Your objective = Report back each line of the records that contains the string "computer".

(Stored records)
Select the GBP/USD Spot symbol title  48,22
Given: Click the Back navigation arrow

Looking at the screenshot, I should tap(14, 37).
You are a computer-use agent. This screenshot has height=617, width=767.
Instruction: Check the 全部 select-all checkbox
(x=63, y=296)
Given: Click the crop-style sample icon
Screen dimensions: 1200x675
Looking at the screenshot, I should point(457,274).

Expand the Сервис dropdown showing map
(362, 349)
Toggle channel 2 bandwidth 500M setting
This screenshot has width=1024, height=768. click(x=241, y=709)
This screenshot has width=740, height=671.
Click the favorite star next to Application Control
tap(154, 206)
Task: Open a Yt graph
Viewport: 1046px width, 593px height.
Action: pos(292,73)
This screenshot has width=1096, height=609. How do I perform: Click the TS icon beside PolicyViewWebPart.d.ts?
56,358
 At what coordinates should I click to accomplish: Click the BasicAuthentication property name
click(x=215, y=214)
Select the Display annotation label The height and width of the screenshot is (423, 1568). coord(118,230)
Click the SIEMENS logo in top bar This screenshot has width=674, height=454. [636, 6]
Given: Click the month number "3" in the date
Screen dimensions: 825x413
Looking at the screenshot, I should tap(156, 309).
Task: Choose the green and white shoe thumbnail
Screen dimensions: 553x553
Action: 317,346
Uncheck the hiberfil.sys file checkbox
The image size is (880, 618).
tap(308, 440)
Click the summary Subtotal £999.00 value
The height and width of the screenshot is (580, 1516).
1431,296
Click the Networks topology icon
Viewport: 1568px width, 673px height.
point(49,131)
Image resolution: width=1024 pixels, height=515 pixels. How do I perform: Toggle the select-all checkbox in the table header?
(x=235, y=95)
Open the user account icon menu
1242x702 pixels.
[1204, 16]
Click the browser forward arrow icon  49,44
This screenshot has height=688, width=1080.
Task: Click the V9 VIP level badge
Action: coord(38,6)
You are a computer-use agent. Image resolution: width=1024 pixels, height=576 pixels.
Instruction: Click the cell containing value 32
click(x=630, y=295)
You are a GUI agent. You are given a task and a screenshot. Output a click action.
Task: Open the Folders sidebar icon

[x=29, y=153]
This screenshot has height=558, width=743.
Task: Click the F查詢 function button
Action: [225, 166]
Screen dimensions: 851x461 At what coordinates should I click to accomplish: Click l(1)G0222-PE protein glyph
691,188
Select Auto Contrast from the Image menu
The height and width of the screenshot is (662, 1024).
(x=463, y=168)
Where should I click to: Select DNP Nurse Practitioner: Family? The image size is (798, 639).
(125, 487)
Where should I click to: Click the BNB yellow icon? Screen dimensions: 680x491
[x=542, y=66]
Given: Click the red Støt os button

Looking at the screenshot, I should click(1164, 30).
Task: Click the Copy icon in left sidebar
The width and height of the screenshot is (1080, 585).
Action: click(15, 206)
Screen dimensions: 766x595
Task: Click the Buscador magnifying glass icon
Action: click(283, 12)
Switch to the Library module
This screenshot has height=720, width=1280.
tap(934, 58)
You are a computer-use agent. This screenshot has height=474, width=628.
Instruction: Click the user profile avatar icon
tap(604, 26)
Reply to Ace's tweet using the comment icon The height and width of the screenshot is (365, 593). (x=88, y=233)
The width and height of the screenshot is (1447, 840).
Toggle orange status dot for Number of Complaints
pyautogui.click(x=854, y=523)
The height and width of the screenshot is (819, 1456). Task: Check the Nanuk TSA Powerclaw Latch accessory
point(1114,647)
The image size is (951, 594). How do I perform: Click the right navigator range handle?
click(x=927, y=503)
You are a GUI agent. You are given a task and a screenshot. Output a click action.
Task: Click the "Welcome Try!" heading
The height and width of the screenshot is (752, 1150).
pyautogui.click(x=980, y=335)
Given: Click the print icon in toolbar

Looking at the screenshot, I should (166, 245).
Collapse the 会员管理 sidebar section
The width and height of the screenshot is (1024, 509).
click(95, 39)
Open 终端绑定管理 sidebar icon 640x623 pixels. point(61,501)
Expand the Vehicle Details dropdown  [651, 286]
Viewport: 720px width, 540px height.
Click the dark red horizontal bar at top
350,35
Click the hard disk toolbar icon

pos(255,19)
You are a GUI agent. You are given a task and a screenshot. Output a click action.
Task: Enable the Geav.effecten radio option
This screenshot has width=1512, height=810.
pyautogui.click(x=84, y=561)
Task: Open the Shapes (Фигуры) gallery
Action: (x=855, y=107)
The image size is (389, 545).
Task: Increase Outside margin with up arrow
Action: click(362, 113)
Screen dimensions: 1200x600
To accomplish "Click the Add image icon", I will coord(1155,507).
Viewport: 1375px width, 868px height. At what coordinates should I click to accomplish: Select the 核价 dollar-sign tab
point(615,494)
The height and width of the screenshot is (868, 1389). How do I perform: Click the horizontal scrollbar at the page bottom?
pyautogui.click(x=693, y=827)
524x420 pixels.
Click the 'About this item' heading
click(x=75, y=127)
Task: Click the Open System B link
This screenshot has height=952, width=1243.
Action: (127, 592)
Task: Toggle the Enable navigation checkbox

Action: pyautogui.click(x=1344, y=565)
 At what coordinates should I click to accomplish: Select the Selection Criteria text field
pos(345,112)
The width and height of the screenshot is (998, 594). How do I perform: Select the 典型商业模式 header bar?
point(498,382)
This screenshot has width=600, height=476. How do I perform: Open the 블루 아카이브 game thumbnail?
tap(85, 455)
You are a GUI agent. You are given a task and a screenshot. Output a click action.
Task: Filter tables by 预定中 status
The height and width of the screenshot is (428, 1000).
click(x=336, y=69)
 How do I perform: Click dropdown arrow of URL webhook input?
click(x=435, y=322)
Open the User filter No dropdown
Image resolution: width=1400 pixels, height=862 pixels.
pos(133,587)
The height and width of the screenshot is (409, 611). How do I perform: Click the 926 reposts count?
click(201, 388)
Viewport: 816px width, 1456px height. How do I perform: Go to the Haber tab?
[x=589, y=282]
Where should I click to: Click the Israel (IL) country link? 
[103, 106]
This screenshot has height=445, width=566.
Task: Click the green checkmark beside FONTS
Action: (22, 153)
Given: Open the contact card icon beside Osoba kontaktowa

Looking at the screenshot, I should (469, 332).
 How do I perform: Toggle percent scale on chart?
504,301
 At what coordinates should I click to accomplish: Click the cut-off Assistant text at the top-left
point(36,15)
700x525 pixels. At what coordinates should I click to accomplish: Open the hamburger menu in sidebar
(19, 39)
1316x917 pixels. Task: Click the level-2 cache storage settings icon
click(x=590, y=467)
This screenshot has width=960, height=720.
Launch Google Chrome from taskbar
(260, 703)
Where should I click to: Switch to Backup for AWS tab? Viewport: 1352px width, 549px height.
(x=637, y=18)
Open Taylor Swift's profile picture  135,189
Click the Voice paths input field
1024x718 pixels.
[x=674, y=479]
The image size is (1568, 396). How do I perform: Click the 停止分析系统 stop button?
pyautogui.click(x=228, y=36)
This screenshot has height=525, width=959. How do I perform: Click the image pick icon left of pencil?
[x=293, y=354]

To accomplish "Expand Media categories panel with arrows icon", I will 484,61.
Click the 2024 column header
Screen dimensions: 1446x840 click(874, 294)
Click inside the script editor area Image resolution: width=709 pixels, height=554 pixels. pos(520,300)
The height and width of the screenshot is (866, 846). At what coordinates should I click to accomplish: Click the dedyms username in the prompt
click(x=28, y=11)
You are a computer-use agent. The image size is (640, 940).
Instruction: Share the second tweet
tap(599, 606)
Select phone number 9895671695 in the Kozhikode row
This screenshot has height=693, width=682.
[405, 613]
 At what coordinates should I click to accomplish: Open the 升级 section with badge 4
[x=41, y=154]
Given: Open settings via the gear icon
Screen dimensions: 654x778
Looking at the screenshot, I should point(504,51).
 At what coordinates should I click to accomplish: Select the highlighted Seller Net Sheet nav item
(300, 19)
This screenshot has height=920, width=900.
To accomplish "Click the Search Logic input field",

Solution for this problem =
You are a computer-use agent. This screenshot has height=617, width=767.
You are a computer-use agent. Image resolution: width=1024 pixels, height=576 pixels.
You are a computer-use agent. This screenshot has height=474, width=628.
You are a computer-use agent. The image size is (640, 940).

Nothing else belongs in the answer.